Hoaks tentang politik bisa memecah belah. Kabar bohong soal kesehatan bisa mencelakai. Fitnah terhadap seseorang bisa merusak nama baik dan menghancurkan kehidupan.


Di sinilah tabayyun berfungsi sebagai rem bagi jemari dan filter bagi hati. Ia menuntun kita untuk berpikir, memeriksa, dan menahan diri sebelum ikut menyebar suatu informasi.



Bahaya Jika Tak Mau Tabayyun


Bayangkan kalau semua orang langsung percaya dan menyebarkan apa pun yang lewat di berandanya. Dunia maya akan penuh dengan kebohongan yang dianggap kebenaran.

  • Reputasi orang bisa hancur karena fitnah.
  • Kepercayaan publik bisa runtuh, karena tak ada lagi yang tahu mana fakta dan mana fiksi.
  • Persaudaraan bisa retak, karena salah paham yang tak sempat diperiksa.


Dan yang paling berbahaya: dosa digital yang terus mengalir. Walau postingan sudah dihapus, jejaknya bisa tetap tersebar dan menimbulkan mudarat. Na‘udzubillah.



Cara Praktis Melakukan Tabayyun


Nggak perlu jadi pakar IT untuk bisa tabayyun. Cukup biasakan langkah-langkah sederhana berikut:

  1. Tahan jemari. Jangan langsung share, ambil jeda beberapa detik untuk berpikir.
  2. Periksa sumbernya. Siapa yang pertama kali mengunggah? Akun resmi atau anonim?
  3. Cek di media kredibel. Kalau berita besar, pasti sudah diliput media terpercaya.
  4. Gunakan logika dan adab. Kalau pun benar, apakah pantas disebarkan?
  5. Saring sebelum sharing. Jadikan tabayyun sebagai gaya hidup digitalmu.


Mari Bermedsos Secara Positif


Media sosial bukan musuh. Ia bisa jadi ladang pahala kalau kita gunakan untuk kebaikan. Sebarkan ilmu, inspirasi, kisah positif, atau sekadar senyum digital yang menenangkan hati orang lain.

- _TUGAS SINGKAT_:
Tulis ulang bagian teks tentang tabayyun yang dimulai dari "1. Tahan jemari." dan berakhir pada "apakah pantas disebarkan?", dengan mengganti "detik" menjadi "menit". Data di bawah ini tidak berkaitan dengan teks tentang tabayyun.

- _BAHAN_:

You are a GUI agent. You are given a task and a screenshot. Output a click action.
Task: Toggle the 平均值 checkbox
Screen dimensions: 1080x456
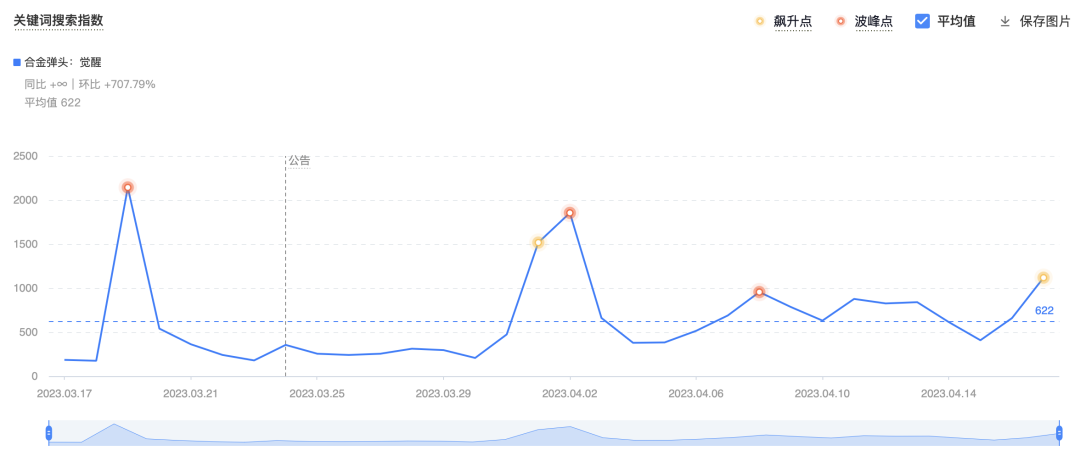tap(923, 21)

- _JAWABAN LATIHAN_:
1. Tahan jemari. Jangan langsung share, ambil jeda beberapa menit untuk berpikir.
  2. Periksa sumbernya. Siapa yang pertama kali mengunggah? Akun resmi atau anonim?
  3. Cek di media kredibel. Kalau berita besar, pasti sudah diliput media terpercaya.
  4. Gunakan logika dan adab. Kalau pun benar, apakah pantas disebarkan?